The dependence on the Reliance ecosystem could become so great that Reliance could soon become an essential business partner for many (in competition law, such a position is generally described as a dominant position). The fast track to such a position could be paved by deploying targeted advertising through Facebook which (through its sophisticated AIs and algorithms) collects deep insights on user interests and preferences. Such targeted marketing could be exacerbated by Reliance's ability (as an ISP) to employ Deep Packet Inspection (DPI) to monitor browsing histories of its broadband users. If Jio manages to commercialise this colossal data, currently being harvested by the two entities to promote JioMart and its other businesses, the results would be extraordinary, perhaps, even frightening to many players.

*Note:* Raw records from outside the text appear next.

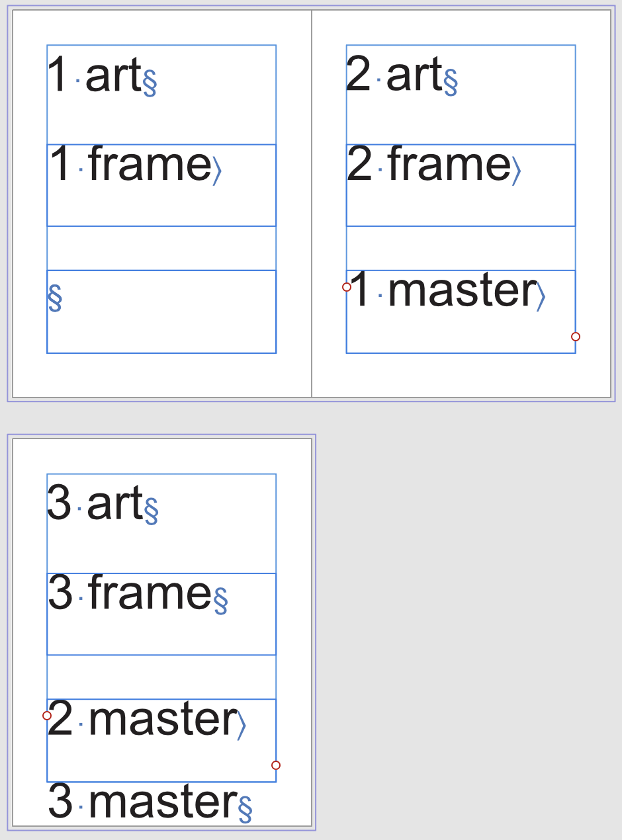Select the "3 art" text
Screen dimensions: 622x840
click(95, 504)
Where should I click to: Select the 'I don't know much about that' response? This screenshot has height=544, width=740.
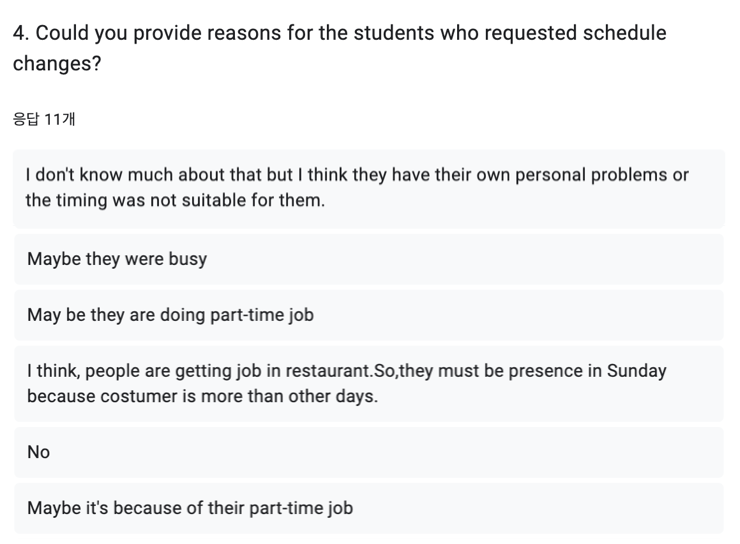(x=369, y=189)
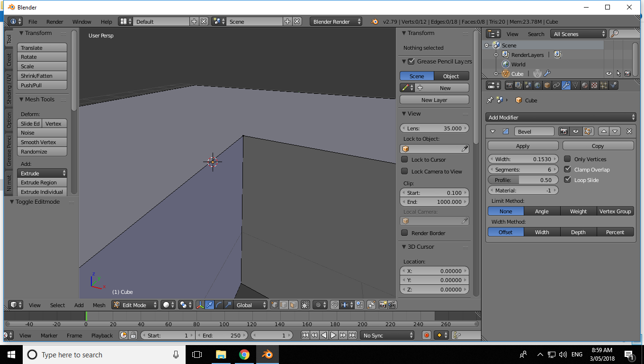644x364 pixels.
Task: Toggle Bevel modifier viewport visibility eye
Action: coord(576,131)
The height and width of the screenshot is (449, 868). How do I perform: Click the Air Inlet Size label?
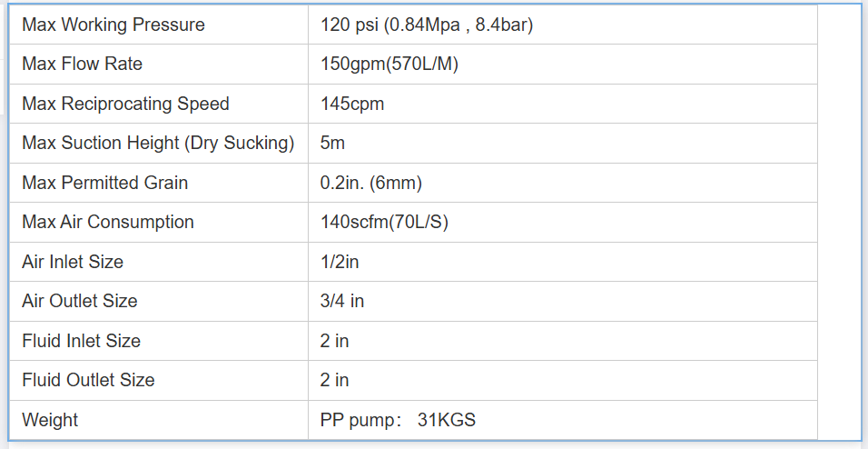click(x=73, y=262)
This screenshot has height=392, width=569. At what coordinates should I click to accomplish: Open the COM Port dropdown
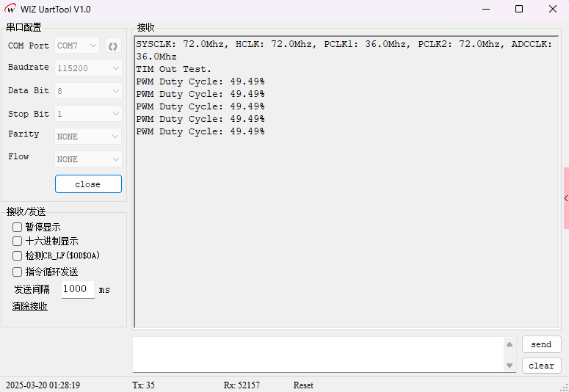pos(77,46)
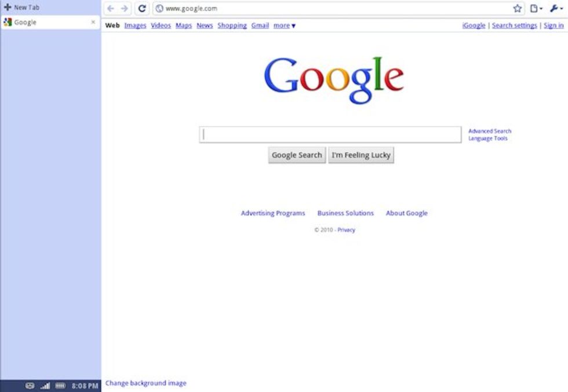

Based on traditional competition rules, it may be difficult to assess the resources and market positions of the combining entities, especially in the technology sector. However, if such an assessment is undertaken considering data as a relevant metric for resources and economic power of the parties, the results would be very different. It is now well accepted that data is a monetizable asset and a relevant factor to assess the market power of an entity, especially in the digital space. Many mature competition authorities (especially, the European Commission) are reconsidering their current rules to define relevant markets and assess dominance in digital markets. From previous data driven transactions, such as, Facebook/ WhatsApp and Microsoft/ LinkedIn, competition authorities have learnt their lessons not to ignore the importance of data in competition law assessments, despite the limitations of the existing legal framework.

Given that such a mega-transaction is subject to the scrutiny of the CCI alone, and that there is no data-protection authority to monitor data abuses, it becomes indispensable that the CCI steps up to the plate and meticulously scrutinises the transaction from the big-data perspective, without relying much on the traditional approach which is unsuitable for dynamic digital markets.